▶ **AVAILABLE DATA**:
________________________________________

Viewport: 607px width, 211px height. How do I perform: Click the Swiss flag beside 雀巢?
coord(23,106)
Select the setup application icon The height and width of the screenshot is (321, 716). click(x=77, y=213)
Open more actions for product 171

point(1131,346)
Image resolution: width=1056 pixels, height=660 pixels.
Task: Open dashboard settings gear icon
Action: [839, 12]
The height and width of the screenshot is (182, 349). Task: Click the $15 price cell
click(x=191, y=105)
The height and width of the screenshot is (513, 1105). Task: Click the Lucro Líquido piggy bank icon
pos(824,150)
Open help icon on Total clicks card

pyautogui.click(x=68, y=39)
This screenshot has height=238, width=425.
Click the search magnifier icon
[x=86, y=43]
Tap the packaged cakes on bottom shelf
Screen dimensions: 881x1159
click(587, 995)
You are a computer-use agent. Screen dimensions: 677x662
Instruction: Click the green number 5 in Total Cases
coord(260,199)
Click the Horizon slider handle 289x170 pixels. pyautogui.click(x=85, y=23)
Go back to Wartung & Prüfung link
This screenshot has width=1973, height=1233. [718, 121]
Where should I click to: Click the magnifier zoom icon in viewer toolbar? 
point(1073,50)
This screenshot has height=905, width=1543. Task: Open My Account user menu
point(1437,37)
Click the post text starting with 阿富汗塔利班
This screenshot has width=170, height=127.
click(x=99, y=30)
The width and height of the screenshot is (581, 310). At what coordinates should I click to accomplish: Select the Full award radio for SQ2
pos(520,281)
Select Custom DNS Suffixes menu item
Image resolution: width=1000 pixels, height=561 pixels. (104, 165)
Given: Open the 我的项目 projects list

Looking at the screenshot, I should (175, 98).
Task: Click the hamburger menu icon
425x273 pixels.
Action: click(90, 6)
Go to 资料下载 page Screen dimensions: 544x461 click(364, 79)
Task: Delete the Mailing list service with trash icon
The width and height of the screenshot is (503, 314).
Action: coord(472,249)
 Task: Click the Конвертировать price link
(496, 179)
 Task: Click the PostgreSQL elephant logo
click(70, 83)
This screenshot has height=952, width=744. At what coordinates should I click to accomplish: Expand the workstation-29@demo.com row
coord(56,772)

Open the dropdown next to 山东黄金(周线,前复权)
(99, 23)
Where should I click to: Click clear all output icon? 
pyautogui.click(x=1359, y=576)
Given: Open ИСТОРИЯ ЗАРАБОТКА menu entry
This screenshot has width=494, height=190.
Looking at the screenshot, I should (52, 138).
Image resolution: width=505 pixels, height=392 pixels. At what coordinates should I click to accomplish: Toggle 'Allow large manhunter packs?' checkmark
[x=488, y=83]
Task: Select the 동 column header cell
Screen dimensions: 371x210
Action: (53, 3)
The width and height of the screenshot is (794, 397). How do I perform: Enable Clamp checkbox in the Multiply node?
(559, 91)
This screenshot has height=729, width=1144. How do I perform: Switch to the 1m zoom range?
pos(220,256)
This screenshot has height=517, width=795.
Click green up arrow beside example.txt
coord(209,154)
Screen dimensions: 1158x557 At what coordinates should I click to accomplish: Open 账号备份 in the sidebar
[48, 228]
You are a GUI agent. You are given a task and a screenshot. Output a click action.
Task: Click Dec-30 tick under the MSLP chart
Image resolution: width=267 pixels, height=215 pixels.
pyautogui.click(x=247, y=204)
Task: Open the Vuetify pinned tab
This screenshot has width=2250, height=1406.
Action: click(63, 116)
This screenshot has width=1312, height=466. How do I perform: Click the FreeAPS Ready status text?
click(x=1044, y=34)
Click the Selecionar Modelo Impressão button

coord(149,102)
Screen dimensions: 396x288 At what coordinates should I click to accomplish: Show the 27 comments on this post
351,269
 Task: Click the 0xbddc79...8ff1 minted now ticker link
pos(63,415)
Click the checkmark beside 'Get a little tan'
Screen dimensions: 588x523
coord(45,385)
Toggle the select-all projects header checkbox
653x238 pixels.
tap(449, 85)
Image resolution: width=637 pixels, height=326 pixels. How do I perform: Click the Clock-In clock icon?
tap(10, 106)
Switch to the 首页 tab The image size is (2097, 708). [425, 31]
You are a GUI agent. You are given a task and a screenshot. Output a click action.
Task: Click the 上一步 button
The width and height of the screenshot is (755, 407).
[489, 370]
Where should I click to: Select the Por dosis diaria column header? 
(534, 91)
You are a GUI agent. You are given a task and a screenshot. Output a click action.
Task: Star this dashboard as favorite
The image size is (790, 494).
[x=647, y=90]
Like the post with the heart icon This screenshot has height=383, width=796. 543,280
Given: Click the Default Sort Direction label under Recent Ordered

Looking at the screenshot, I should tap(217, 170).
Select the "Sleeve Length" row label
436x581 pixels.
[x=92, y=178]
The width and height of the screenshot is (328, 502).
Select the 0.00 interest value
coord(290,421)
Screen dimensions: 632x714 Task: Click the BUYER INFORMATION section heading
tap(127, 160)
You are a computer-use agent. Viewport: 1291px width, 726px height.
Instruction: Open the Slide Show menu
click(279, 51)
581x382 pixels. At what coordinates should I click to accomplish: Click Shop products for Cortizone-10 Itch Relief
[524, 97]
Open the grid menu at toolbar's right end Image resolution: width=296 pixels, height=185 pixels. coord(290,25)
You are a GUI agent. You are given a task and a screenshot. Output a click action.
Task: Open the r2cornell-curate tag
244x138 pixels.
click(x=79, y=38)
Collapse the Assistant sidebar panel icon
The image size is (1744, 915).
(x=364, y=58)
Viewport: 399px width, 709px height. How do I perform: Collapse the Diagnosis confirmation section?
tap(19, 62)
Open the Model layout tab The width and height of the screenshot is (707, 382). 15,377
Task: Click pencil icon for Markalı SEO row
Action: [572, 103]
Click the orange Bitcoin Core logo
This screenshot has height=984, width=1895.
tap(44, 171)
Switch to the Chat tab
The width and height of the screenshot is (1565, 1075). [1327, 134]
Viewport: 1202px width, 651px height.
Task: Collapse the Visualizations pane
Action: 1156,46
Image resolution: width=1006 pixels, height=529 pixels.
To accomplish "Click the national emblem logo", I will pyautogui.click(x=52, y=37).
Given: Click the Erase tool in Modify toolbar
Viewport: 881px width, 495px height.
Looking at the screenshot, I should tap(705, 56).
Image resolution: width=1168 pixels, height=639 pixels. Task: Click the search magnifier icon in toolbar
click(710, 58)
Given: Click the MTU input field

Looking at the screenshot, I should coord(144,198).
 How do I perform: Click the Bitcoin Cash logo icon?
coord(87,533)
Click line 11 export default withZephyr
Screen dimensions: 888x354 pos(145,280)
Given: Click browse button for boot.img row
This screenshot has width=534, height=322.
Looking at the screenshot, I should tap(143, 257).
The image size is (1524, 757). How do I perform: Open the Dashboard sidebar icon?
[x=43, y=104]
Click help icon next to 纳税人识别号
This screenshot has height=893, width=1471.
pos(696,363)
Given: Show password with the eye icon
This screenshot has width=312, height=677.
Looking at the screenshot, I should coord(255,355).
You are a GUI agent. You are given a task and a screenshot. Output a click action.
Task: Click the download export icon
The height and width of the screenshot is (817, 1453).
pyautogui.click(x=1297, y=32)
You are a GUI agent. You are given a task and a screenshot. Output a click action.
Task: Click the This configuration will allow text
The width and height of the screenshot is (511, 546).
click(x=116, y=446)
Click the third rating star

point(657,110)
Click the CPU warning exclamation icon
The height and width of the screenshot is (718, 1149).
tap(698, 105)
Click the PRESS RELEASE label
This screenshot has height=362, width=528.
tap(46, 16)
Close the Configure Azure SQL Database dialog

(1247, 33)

________________________________________

▶ **PROMPT**: Could you rewrite every row above, renaming "hamburger menu" to "navigation menu" and leaving everything else unchanged?

▶ **THE RESPONSE**:
Viewport: 607px width, 211px height. How do I perform: Click the Swiss flag beside 雀巢?
coord(23,106)
Select the setup application icon The height and width of the screenshot is (321, 716). click(x=77, y=213)
Open more actions for product 171

point(1131,346)
Image resolution: width=1056 pixels, height=660 pixels.
Task: Open dashboard settings gear icon
Action: [839, 12]
The height and width of the screenshot is (182, 349). Task: Click the $15 price cell
click(x=191, y=105)
The height and width of the screenshot is (513, 1105). Task: Click the Lucro Líquido piggy bank icon
pos(824,150)
Open help icon on Total clicks card

pyautogui.click(x=68, y=39)
This screenshot has height=238, width=425.
Click the search magnifier icon
[x=86, y=43]
Tap the packaged cakes on bottom shelf
Screen dimensions: 881x1159
click(587, 995)
You are a computer-use agent. Screen dimensions: 677x662
Instruction: Click the green number 5 in Total Cases
coord(260,199)
Click the Horizon slider handle 289x170 pixels. pyautogui.click(x=85, y=23)
Go back to Wartung & Prüfung link
This screenshot has width=1973, height=1233. [718, 121]
Where should I click to: Click the magnifier zoom icon in viewer toolbar? 
point(1073,50)
This screenshot has height=905, width=1543. Task: Open My Account user menu
point(1437,37)
Click the post text starting with 阿富汗塔利班
This screenshot has width=170, height=127.
click(x=99, y=30)
The width and height of the screenshot is (581, 310). At what coordinates should I click to accomplish: Select the Full award radio for SQ2
pos(520,281)
Select Custom DNS Suffixes menu item
Image resolution: width=1000 pixels, height=561 pixels. (104, 165)
Given: Open the 我的项目 projects list

Looking at the screenshot, I should (175, 98).
Task: Click the navigation menu icon
425x273 pixels.
Action: click(90, 6)
Go to 资料下载 page Screen dimensions: 544x461 click(364, 79)
Task: Delete the Mailing list service with trash icon
The width and height of the screenshot is (503, 314).
Action: coord(472,249)
 Task: Click the Конвертировать price link
(496, 179)
 Task: Click the PostgreSQL elephant logo
click(70, 83)
This screenshot has height=952, width=744. At what coordinates should I click to accomplish: Expand the workstation-29@demo.com row
coord(56,772)

Open the dropdown next to 山东黄金(周线,前复权)
(99, 23)
Where should I click to: Click clear all output icon? 
pyautogui.click(x=1359, y=576)
Given: Open ИСТОРИЯ ЗАРАБОТКА menu entry
This screenshot has width=494, height=190.
Looking at the screenshot, I should (52, 138).
Image resolution: width=505 pixels, height=392 pixels. At what coordinates should I click to accomplish: Toggle 'Allow large manhunter packs?' checkmark
[x=488, y=83]
Task: Select the 동 column header cell
Screen dimensions: 371x210
Action: (53, 3)
The width and height of the screenshot is (794, 397). How do I perform: Enable Clamp checkbox in the Multiply node?
(559, 91)
This screenshot has height=729, width=1144. How do I perform: Switch to the 1m zoom range?
pos(220,256)
This screenshot has height=517, width=795.
Click green up arrow beside example.txt
coord(209,154)
Screen dimensions: 1158x557 At what coordinates should I click to accomplish: Open 账号备份 in the sidebar
[48, 228]
You are a GUI agent. You are given a task and a screenshot. Output a click action.
Task: Click Dec-30 tick under the MSLP chart
Image resolution: width=267 pixels, height=215 pixels.
pyautogui.click(x=247, y=204)
Task: Open the Vuetify pinned tab
This screenshot has width=2250, height=1406.
Action: click(63, 116)
This screenshot has width=1312, height=466. How do I perform: Click the FreeAPS Ready status text?
click(x=1044, y=34)
Click the Selecionar Modelo Impressão button

coord(149,102)
Screen dimensions: 396x288 At what coordinates should I click to accomplish: Show the 27 comments on this post
351,269
 Task: Click the 0xbddc79...8ff1 minted now ticker link
pos(63,415)
Click the checkmark beside 'Get a little tan'
Screen dimensions: 588x523
coord(45,385)
Toggle the select-all projects header checkbox
653x238 pixels.
tap(449, 85)
Image resolution: width=637 pixels, height=326 pixels. How do I perform: Click the Clock-In clock icon?
tap(10, 106)
Switch to the 首页 tab The image size is (2097, 708). [425, 31]
You are a GUI agent. You are given a task and a screenshot. Output a click action.
Task: Click the 上一步 button
The width and height of the screenshot is (755, 407).
[489, 370]
Where should I click to: Select the Por dosis diaria column header? 
(534, 91)
You are a GUI agent. You are given a task and a screenshot. Output a click action.
Task: Star this dashboard as favorite
The image size is (790, 494).
[x=647, y=90]
Like the post with the heart icon This screenshot has height=383, width=796. 543,280
Given: Click the Default Sort Direction label under Recent Ordered

Looking at the screenshot, I should tap(217, 170).
Select the "Sleeve Length" row label
436x581 pixels.
[x=92, y=178]
The width and height of the screenshot is (328, 502).
Select the 0.00 interest value
coord(290,421)
Screen dimensions: 632x714 Task: Click the BUYER INFORMATION section heading
tap(127, 160)
You are a computer-use agent. Viewport: 1291px width, 726px height.
Instruction: Open the Slide Show menu
click(279, 51)
581x382 pixels. At what coordinates should I click to accomplish: Click Shop products for Cortizone-10 Itch Relief
[524, 97]
Open the grid menu at toolbar's right end Image resolution: width=296 pixels, height=185 pixels. coord(290,25)
You are a GUI agent. You are given a task and a screenshot. Output a click action.
Task: Open the r2cornell-curate tag
244x138 pixels.
click(x=79, y=38)
Collapse the Assistant sidebar panel icon
The image size is (1744, 915).
(x=364, y=58)
Viewport: 399px width, 709px height. How do I perform: Collapse the Diagnosis confirmation section?
tap(19, 62)
Open the Model layout tab The width and height of the screenshot is (707, 382). 15,377
Task: Click pencil icon for Markalı SEO row
Action: [572, 103]
Click the orange Bitcoin Core logo
This screenshot has height=984, width=1895.
tap(44, 171)
Switch to the Chat tab
The width and height of the screenshot is (1565, 1075). [1327, 134]
Viewport: 1202px width, 651px height.
Task: Collapse the Visualizations pane
Action: 1156,46
Image resolution: width=1006 pixels, height=529 pixels.
To accomplish "Click the national emblem logo", I will pyautogui.click(x=52, y=37).
Given: Click the Erase tool in Modify toolbar
Viewport: 881px width, 495px height.
Looking at the screenshot, I should tap(705, 56).
Image resolution: width=1168 pixels, height=639 pixels. Task: Click the search magnifier icon in toolbar
click(710, 58)
Given: Click the MTU input field

Looking at the screenshot, I should coord(144,198).
 How do I perform: Click the Bitcoin Cash logo icon?
coord(87,533)
Click line 11 export default withZephyr
Screen dimensions: 888x354 pos(145,280)
Given: Click browse button for boot.img row
This screenshot has width=534, height=322.
Looking at the screenshot, I should tap(143, 257).
The image size is (1524, 757). How do I perform: Open the Dashboard sidebar icon?
[x=43, y=104]
Click help icon next to 纳税人识别号
This screenshot has height=893, width=1471.
pos(696,363)
Given: Show password with the eye icon
This screenshot has width=312, height=677.
Looking at the screenshot, I should coord(255,355).
You are a GUI agent. You are given a task and a screenshot. Output a click action.
Task: Click the download export icon
The height and width of the screenshot is (817, 1453).
pyautogui.click(x=1297, y=32)
You are a GUI agent. You are given a task and a screenshot. Output a click action.
Task: Click the This configuration will allow text
The width and height of the screenshot is (511, 546).
click(x=116, y=446)
Click the third rating star

point(657,110)
Click the CPU warning exclamation icon
The height and width of the screenshot is (718, 1149).
tap(698, 105)
Click the PRESS RELEASE label
This screenshot has height=362, width=528.
tap(46, 16)
Close the Configure Azure SQL Database dialog

(1247, 33)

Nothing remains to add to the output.